Charleston Mayor John Tecklenburg has told CAJM he would come to the April 18 event. He is likely to report on what Charleston is prepared to do to earmark upwards of 25% of jobless workers for the city government's construction projects. CAJM is also targeting the City of Charleston for its practice of minor traffic stops, so that issue is likely to come up as well.
CAJM is on target to bring upwards of 2,300 people to the assembly, which is the keystone of its "direct-action" strategy to prompt local jurisdictions to end racial disparities that the Ministry says hit poor blacks the hardest. The assembly will be held at Mount Moriah Missionary Baptist Church in North Charleston, one of the 30 congregations that are members of CAJM and that represent 30,000 worshippers of all faiths.

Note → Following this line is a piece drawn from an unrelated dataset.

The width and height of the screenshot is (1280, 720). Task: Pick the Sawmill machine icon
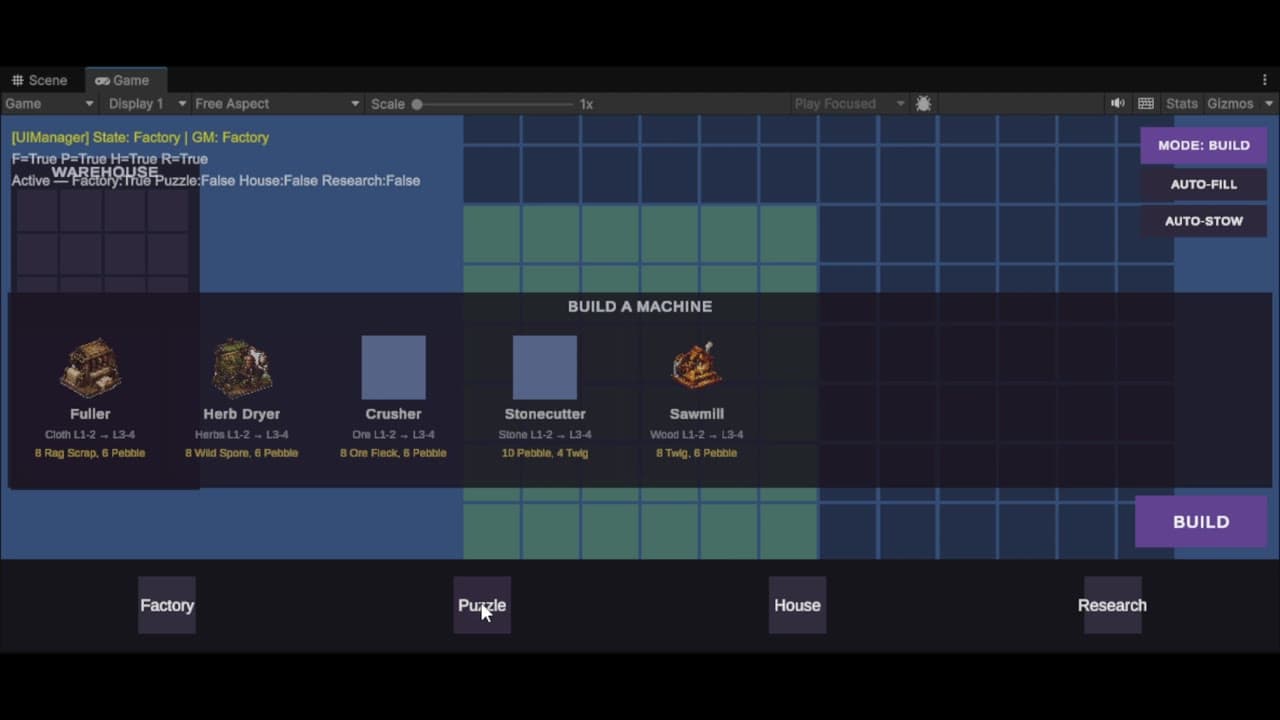pos(697,365)
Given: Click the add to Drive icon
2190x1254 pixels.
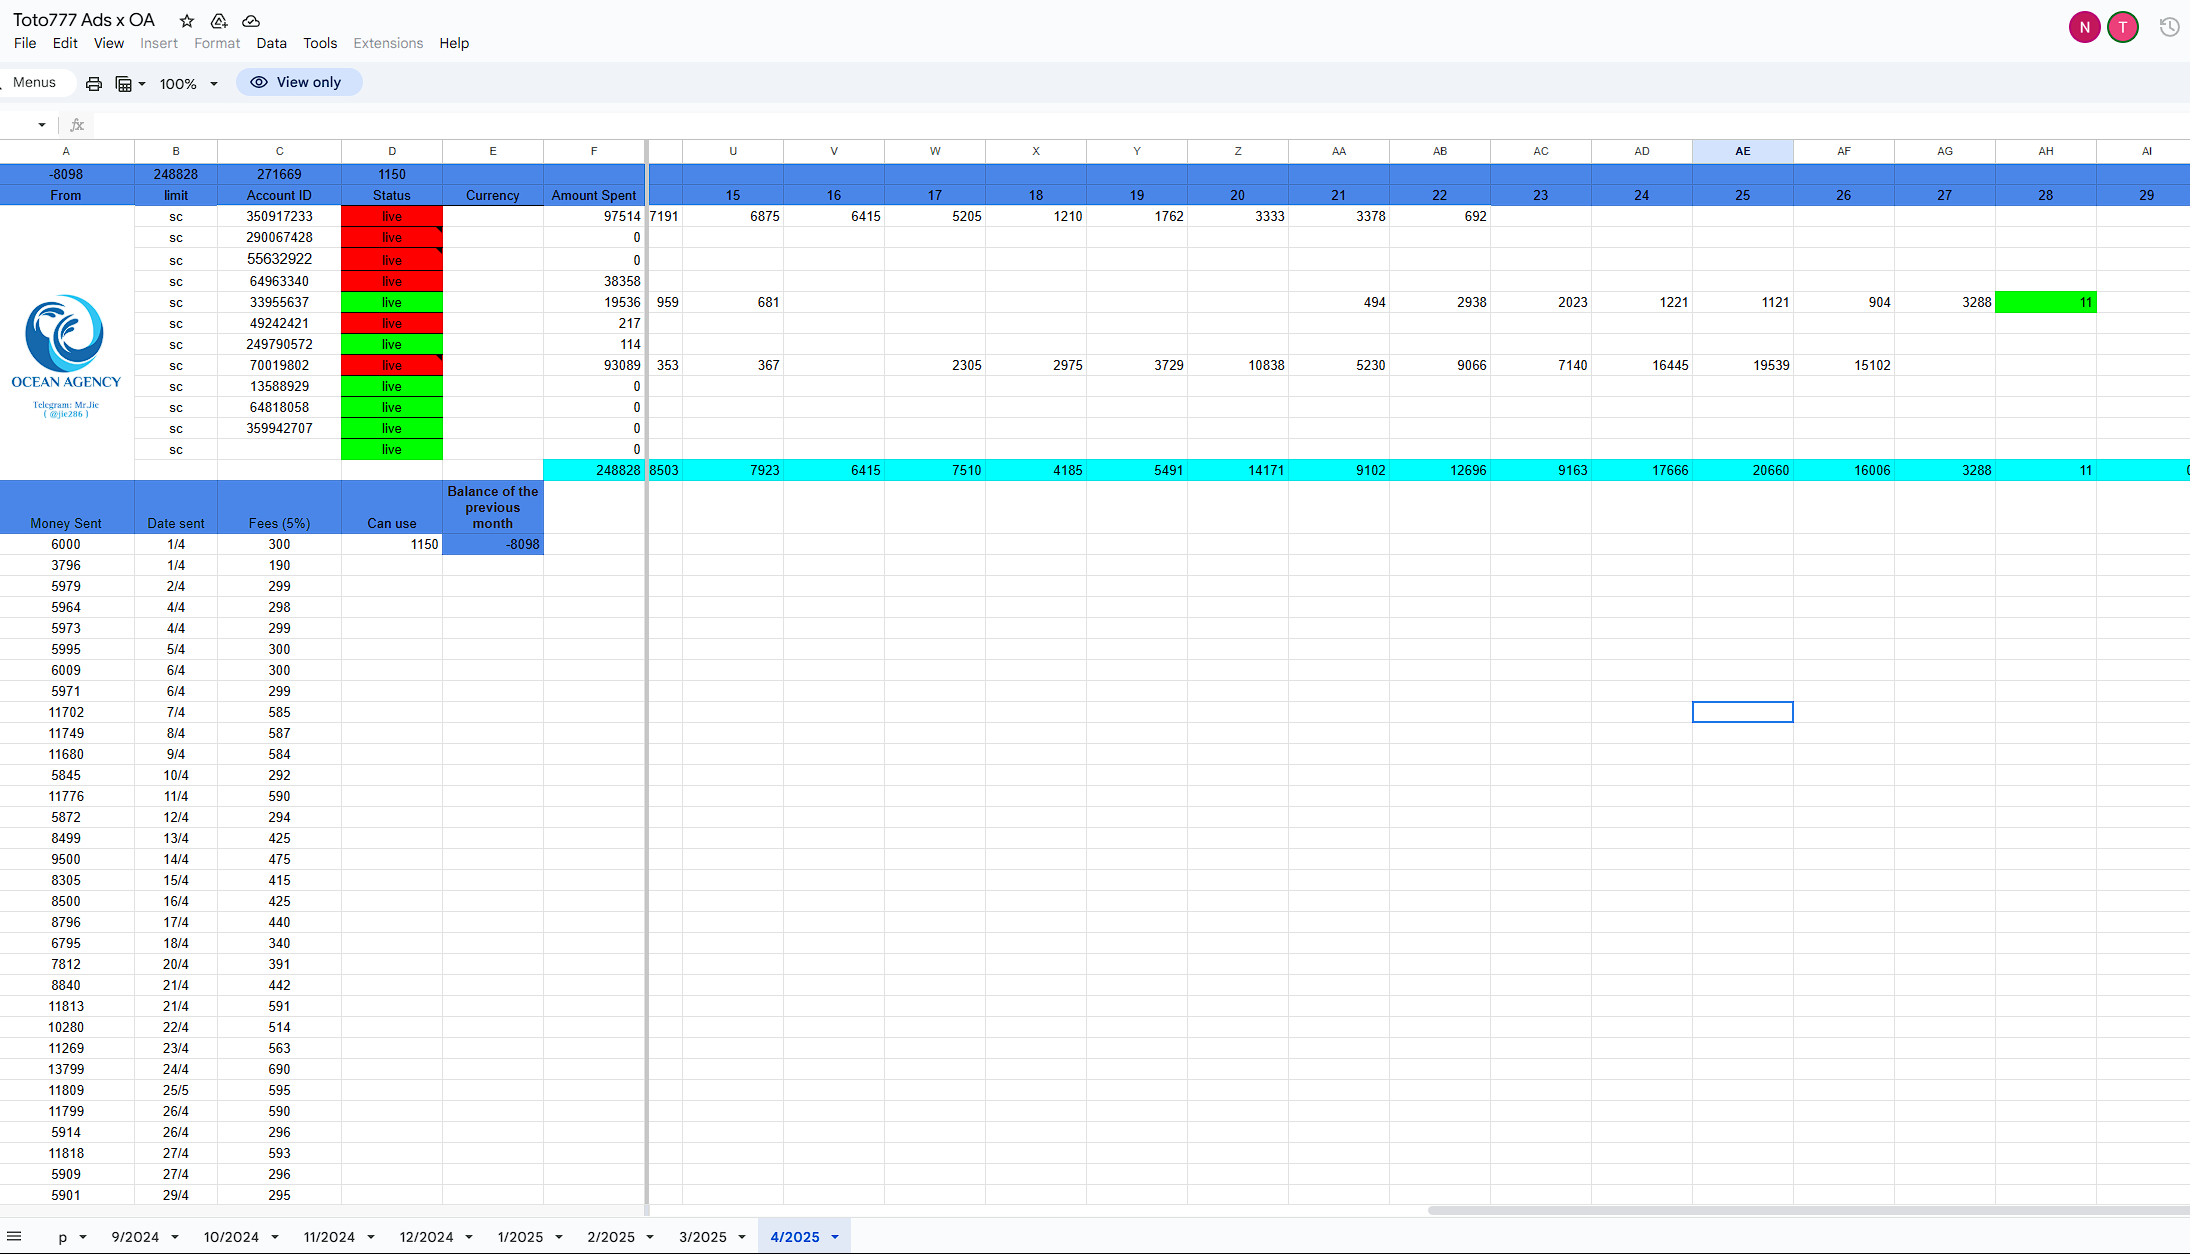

On minor traffic stops, CAJM says North Charleston "leads the state." with over 67% of motorists who are pulled over being black, even though the black population of the city is only 45%. The stops are for infractions like a taillight that doesn't work.
Two days after Driggers said no to coming to CAJM's April 18 assembly, a leader of the group from North Charleston's Charity Missionary Baptist Church , Jamilah Frazier, told a session of the North Charleston City Council that the so-called "investigatory" traffic stops have no significant effect on lowering the rate of serious crime, and that they could be replaced by alternative "best practices" that other jurisdictions use to prevent felonies.
Frazier, addressing Police Chief Driggers' no to coming to her organization's assembly, said:
"We expect him to be there and we look forward to meeting with each of you to show the urgency of the problem and [that] best practices, if implemented, will build community trust in our police department."
North Charleston resident Walter L. Scott, a 50-year-old father of four, was shot to death by a North Charleston police officer on April 4, 2015, during an altercation that ensued after the officer stopped Scott for a defective taillight.
The case attracted international attention when a bystander's video of the event showed the officer, Michael T. Slager, 31 at the time, methodically firing a series of shots at unarmed Scott as he ran from the scene. "I was sickened by what I saw" in the video, Police Chief Driggers said at the time. Slager was subsequently indicted for murder and is awaiting trial.
The Scott family accepted a $6.5 million settlement from the City of North Charleston that ended all civil litigation.